◆ **WORK INSTRUCTIONS**
From the line containing "Task: Choose the Brake upgrade triangle icon" down to the last line of the records below, copy every line exactly. Leave out everything before it.

◆ **EXTRACTED DATA**

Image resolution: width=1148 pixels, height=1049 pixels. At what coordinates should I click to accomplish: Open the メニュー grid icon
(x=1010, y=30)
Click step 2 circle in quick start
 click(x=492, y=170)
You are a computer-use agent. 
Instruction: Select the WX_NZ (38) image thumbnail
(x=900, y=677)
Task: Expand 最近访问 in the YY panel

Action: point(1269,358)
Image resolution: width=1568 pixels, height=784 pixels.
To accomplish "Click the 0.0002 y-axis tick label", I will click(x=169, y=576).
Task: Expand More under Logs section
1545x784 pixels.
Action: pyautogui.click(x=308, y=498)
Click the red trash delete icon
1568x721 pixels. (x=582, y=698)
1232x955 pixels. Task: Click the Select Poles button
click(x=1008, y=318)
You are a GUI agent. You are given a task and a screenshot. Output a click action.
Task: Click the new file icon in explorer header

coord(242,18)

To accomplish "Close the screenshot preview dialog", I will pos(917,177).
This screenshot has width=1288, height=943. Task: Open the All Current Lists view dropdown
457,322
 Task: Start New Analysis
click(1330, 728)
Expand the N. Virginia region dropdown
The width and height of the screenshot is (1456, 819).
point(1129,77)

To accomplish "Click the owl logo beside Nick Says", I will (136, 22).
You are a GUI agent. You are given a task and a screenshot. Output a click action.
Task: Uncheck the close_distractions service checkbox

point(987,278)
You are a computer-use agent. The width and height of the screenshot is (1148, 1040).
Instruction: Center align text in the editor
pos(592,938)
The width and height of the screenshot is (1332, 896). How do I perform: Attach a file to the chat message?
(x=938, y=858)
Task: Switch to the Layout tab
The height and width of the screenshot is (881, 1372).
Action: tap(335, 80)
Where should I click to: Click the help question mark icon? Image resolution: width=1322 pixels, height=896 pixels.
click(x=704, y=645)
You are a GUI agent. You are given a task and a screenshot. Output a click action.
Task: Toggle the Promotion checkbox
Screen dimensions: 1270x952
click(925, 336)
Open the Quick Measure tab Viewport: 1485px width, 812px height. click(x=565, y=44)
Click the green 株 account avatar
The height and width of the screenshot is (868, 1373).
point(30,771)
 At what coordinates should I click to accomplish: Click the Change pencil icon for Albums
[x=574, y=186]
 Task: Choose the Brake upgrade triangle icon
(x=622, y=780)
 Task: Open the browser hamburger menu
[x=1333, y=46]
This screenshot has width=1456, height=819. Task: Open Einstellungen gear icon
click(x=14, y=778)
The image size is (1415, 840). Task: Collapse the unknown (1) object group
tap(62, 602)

◆ **COMPLETED EXERCISE**
 Task: Choose the Brake upgrade triangle icon
(x=622, y=780)
 Task: Open the browser hamburger menu
[x=1333, y=46]
This screenshot has width=1456, height=819. Task: Open Einstellungen gear icon
click(x=14, y=778)
The image size is (1415, 840). Task: Collapse the unknown (1) object group
tap(62, 602)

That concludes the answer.